Exercise objective: Reproduce the lines below word for word, leaving out the pictures.

Data for locating visible targets:
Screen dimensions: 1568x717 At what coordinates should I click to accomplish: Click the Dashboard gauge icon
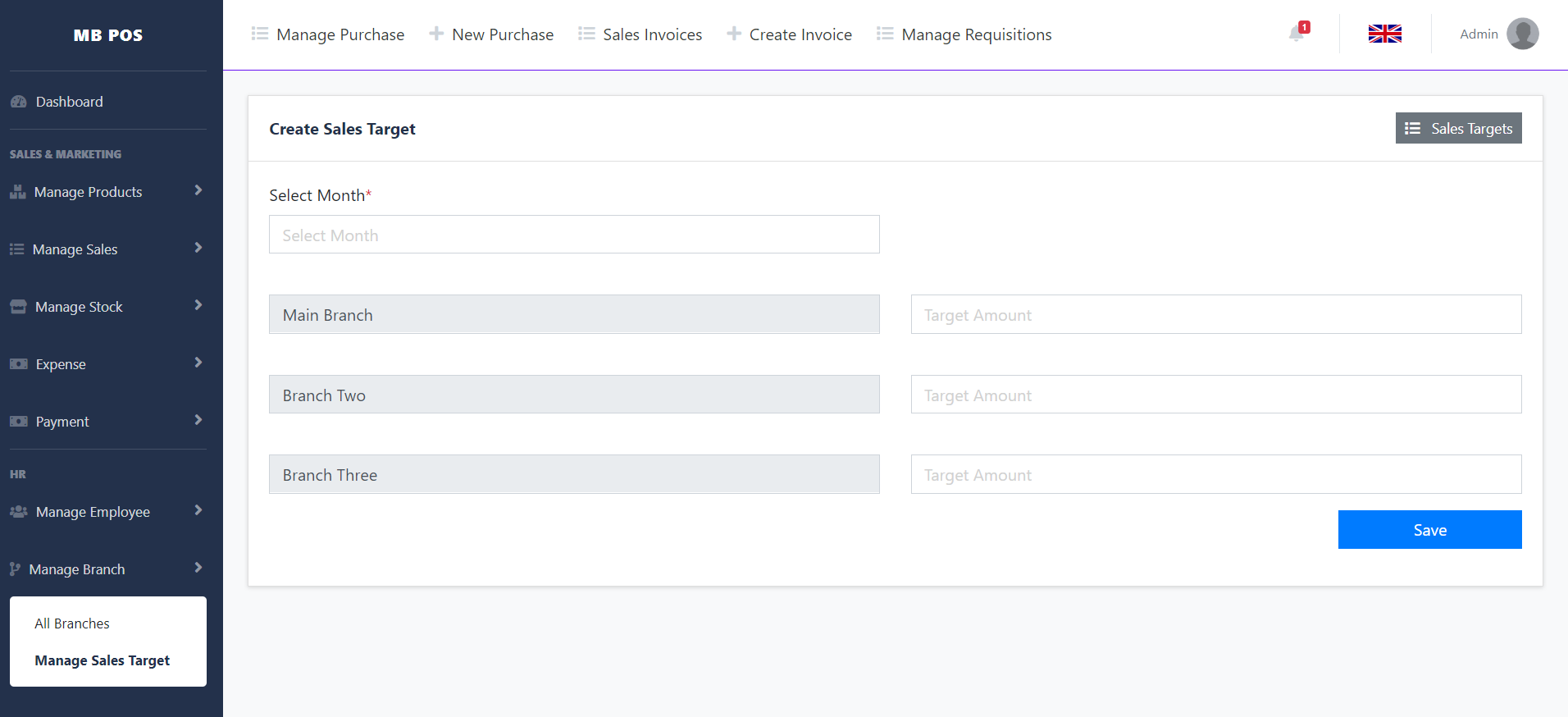tap(19, 102)
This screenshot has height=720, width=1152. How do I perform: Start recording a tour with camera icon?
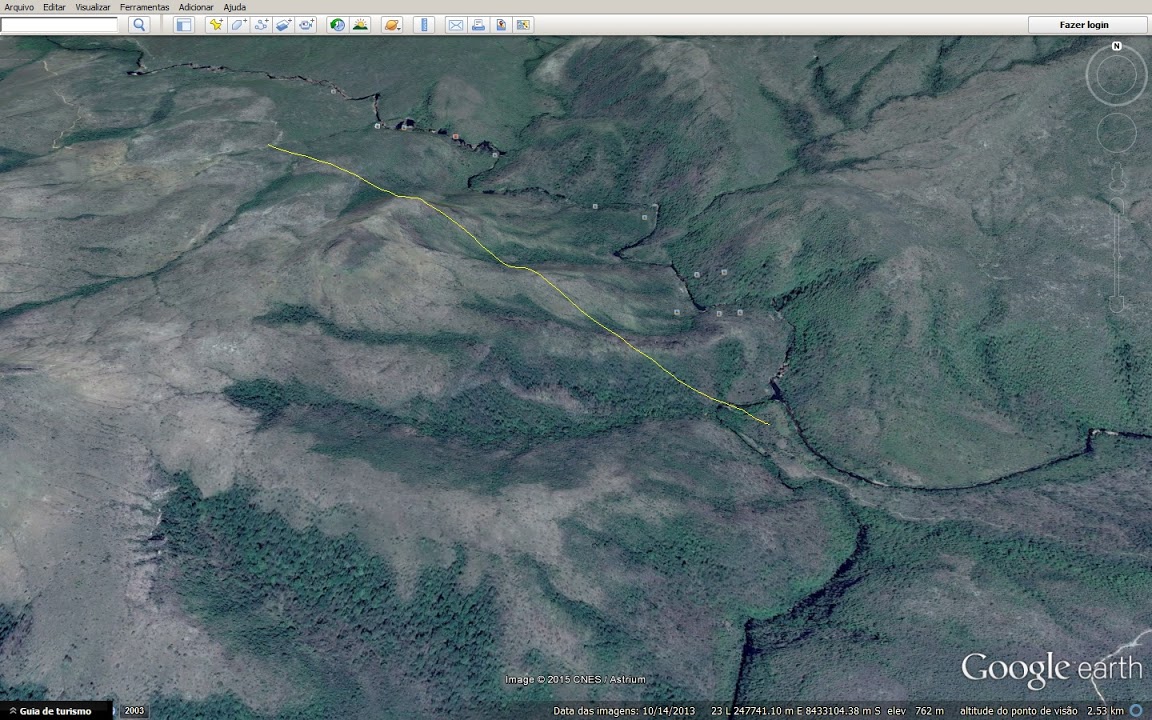coord(307,25)
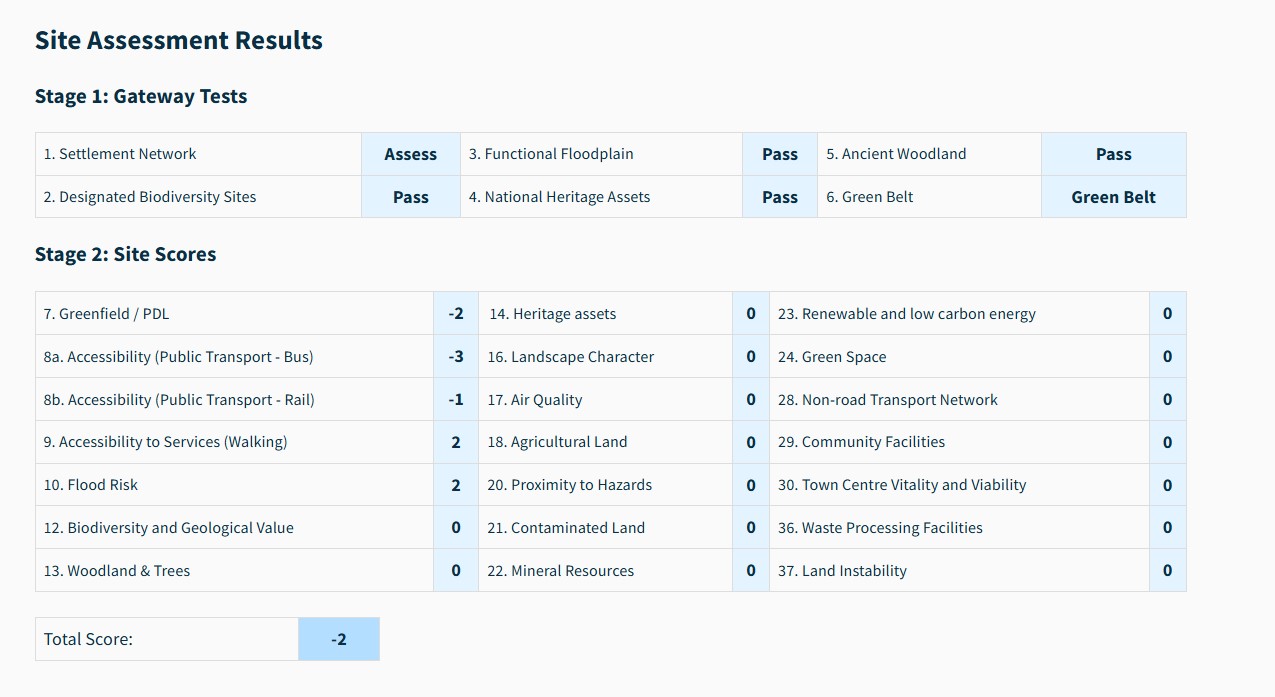Viewport: 1275px width, 697px height.
Task: Click the Accessibility to Services (Walking) label
Action: point(165,442)
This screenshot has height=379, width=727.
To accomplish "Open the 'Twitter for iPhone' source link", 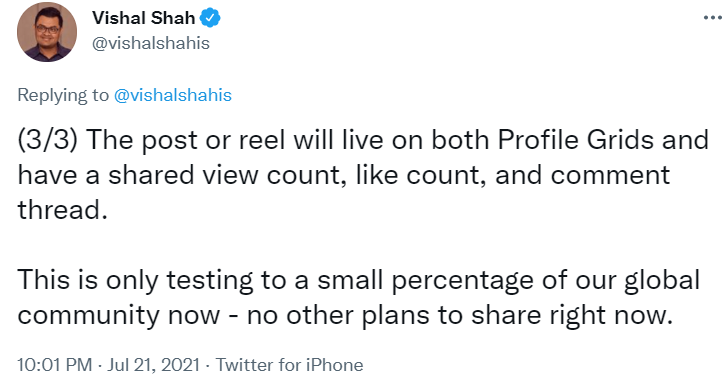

Final result:
Screen dimensions: 1568x717 At what coordinates should I click to accomplish: Click the Dashboard gauge icon
tap(19, 102)
This screenshot has height=720, width=1152. How do I perform: Start recording a tour with camera icon?
coord(307,25)
Viewport: 1275px width, 697px height.
Task: Click the Accessibility to Services (Walking) label
Action: point(165,442)
This screenshot has height=379, width=727.
To accomplish "Open the 'Twitter for iPhone' source link", 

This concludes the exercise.